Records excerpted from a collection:

▬▬▬▬▬▬▬▬▬▬

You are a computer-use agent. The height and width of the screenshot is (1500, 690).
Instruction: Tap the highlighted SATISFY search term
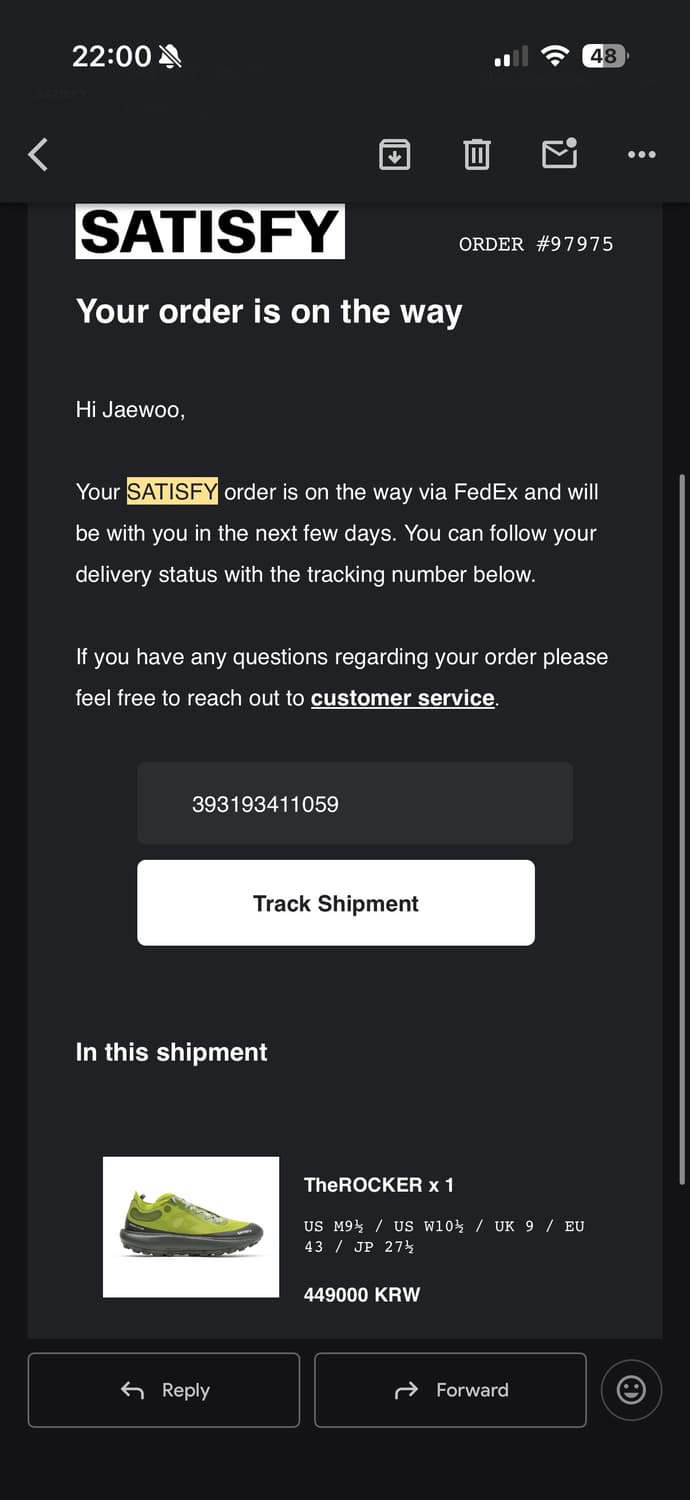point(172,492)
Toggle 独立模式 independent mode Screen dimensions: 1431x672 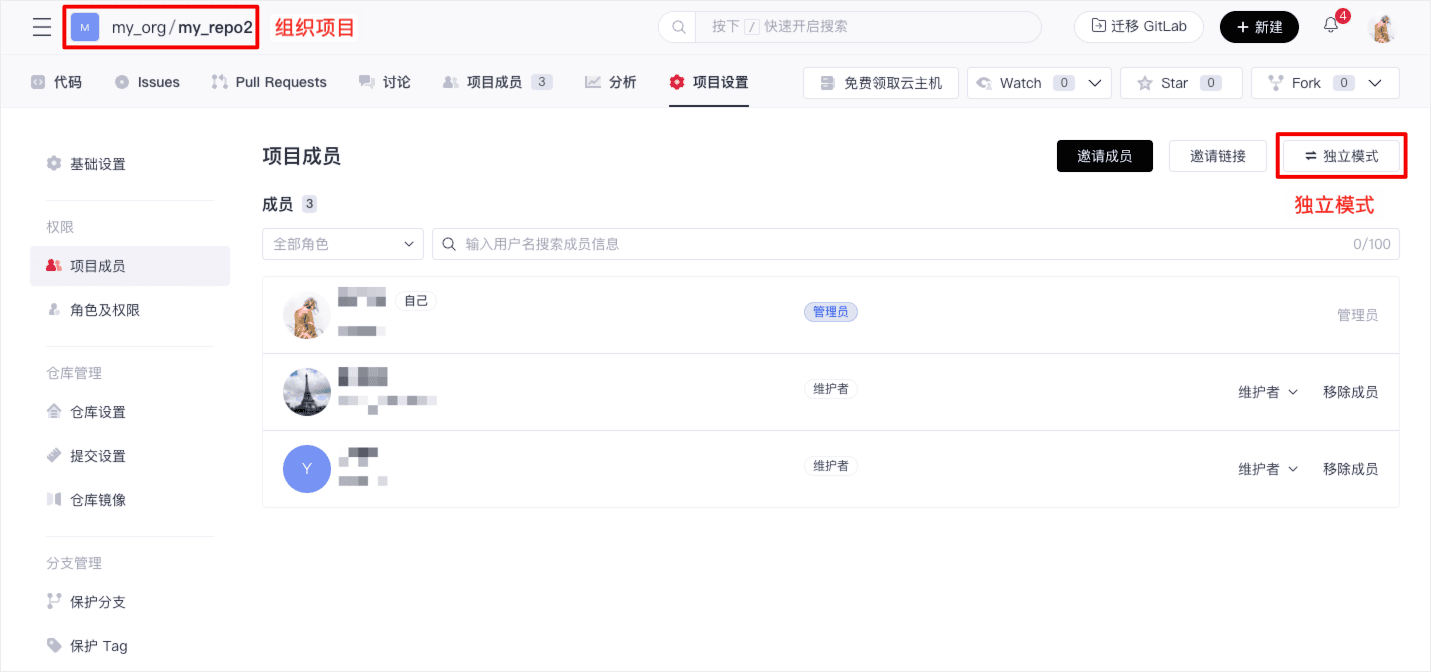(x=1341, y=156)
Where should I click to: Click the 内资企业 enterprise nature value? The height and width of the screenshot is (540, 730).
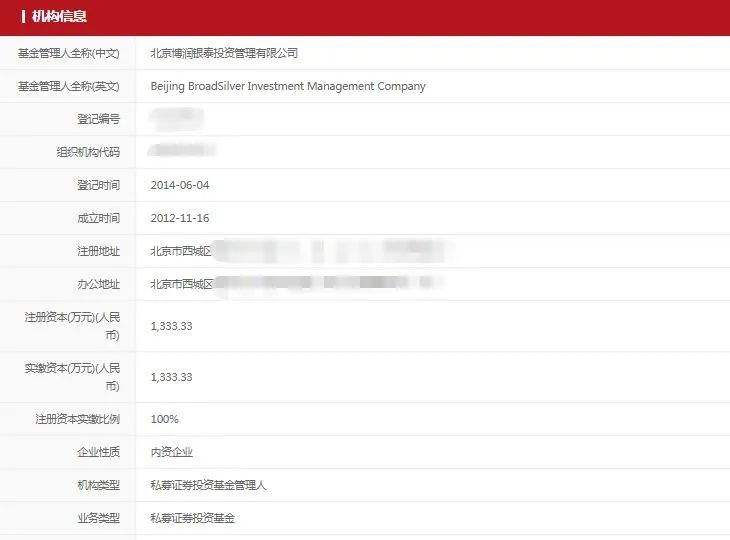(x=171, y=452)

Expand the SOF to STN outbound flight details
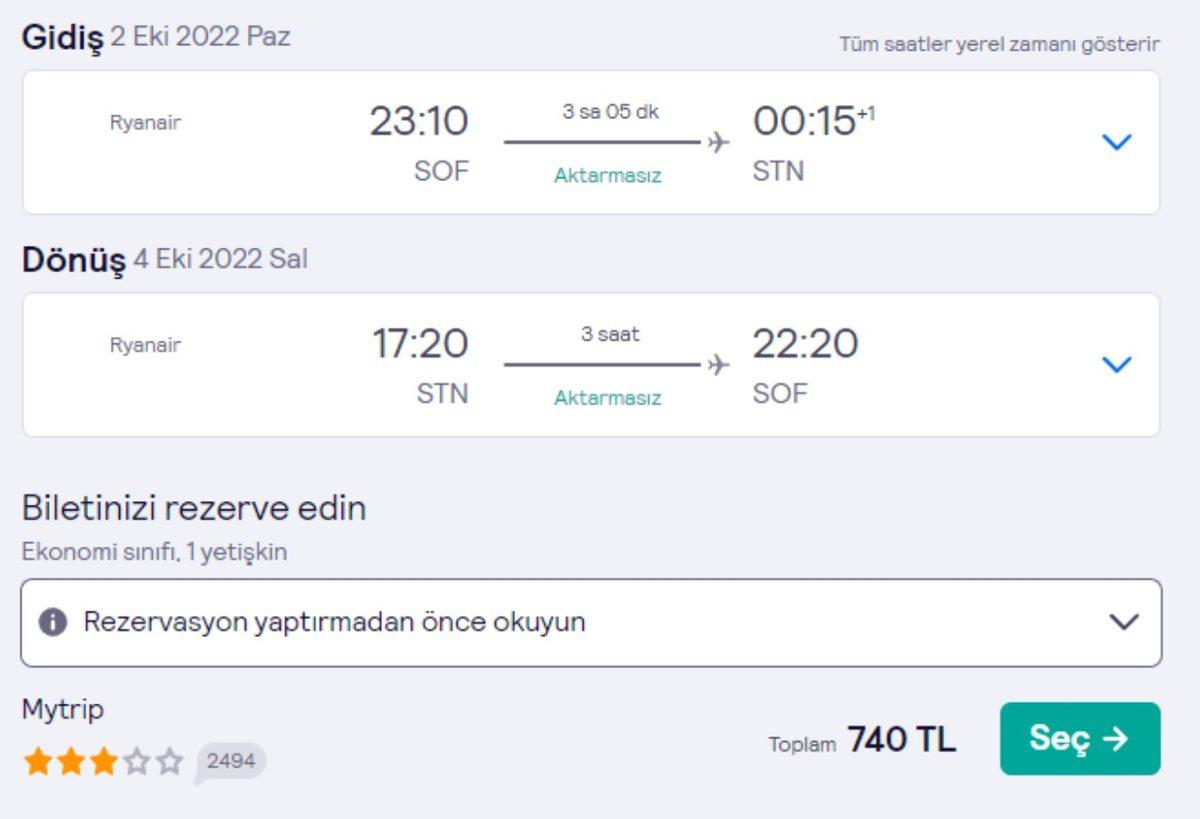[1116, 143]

▬▬▬▬▬▬▬▬▬▬

### ACTION ITEM
Copy the lines starting at the line that contains "Where should I" and running to the final line of the entries, inclusive; omit all pictures.

### COMPLETED TASK
Where should I click to: Click the 内资企业 enterprise nature value? The height and width of the screenshot is (540, 730).
(x=171, y=452)

Expand the SOF to STN outbound flight details
[1116, 143]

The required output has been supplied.